Let's create a new application, but now, we will use everything we have learnt during this section
For our Task Manager application, we have the following requirements:
- Ability to add tasks with a unique identifier.
- Ability to mark tasks as complete.
- Send a notification when a task is marked as complete.
Following the TDD approach, we start by writing tests for our yet-to-be-implemented features. We focus on testing our application's core functionality and how it handles edge cases.
import pytest
from task_manager import TaskManager
@pytest.fixture
def task_manager():
return TaskManager() # Instance of our class
def test_add_task(task_manager):
task_id = task_manager.add_task("Learn pytest")
assert task_manager.get_task(task_id) == "Learn pytest"
def test_mark_task_as_complete(task_manager):
task_id = task_manager.add_task("Learn mocking")
task_manager.mark_task_as_complete(task_id)
assert task_id not in task_manager.tasks
assert task_id in task_manager.completed_tasks
def test_mark_nonexistent_task_as_complete(task_manager):
with pytest.raises(ValueError):
task_manager.mark_task_as_complete(999)
After defining our tests, we proceed to implement the application logic to make these tests pass.
class TaskManager:
def __init__(self):
self.tasks = {}
self.completed_tasks = {}
def add_task(self, description):
task_id = len(self.tasks) + 1
self.tasks[task_id] = description
return task_id
def mark_task_as_complete(self, task_id):
if task_id not in self.tasks:
raise ValueError("Task ID does not exist")
self.completed_tasks[task_id] = self.tasks.pop(task_id)

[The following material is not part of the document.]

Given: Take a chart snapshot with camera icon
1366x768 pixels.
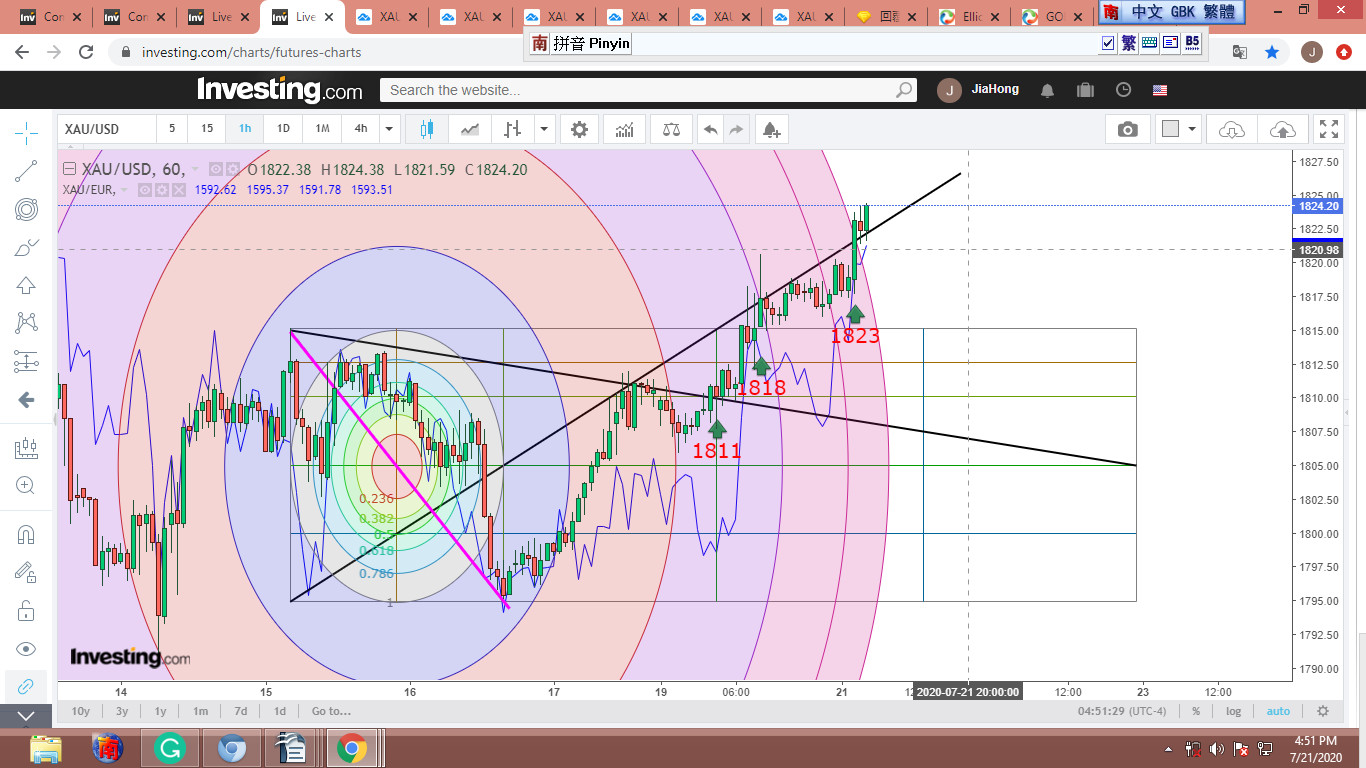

def get_task(self, task_id):
return self.tasks.get(task_id, "Task does not exist")
Use pytest
to run your tests and ensure they all pass:
pytest test_task_manager.py
Use parameterized tests to run the same test logic with different inputs effortlessly.
@pytest.mark.parametrize("description", ["Task 1", "Task 2", "Task 3"])
def test_add_multiple_tasks(task_manager, description):
task_id = task_manager.add_task(description)
assert task_manager.get_task(task_id) == description
Finally, assess your test suite's effectiveness using coverage analysis tools to ensure every line of your application logic is tested.
pytest --cov=task_manager test_task_manager.py
Congratulations, we have learnt how to write Unit Tests!
Cover your existing projects with unit tests, aim to get 99% of coverage. Add mocking and patching to the application we have written in Section 8.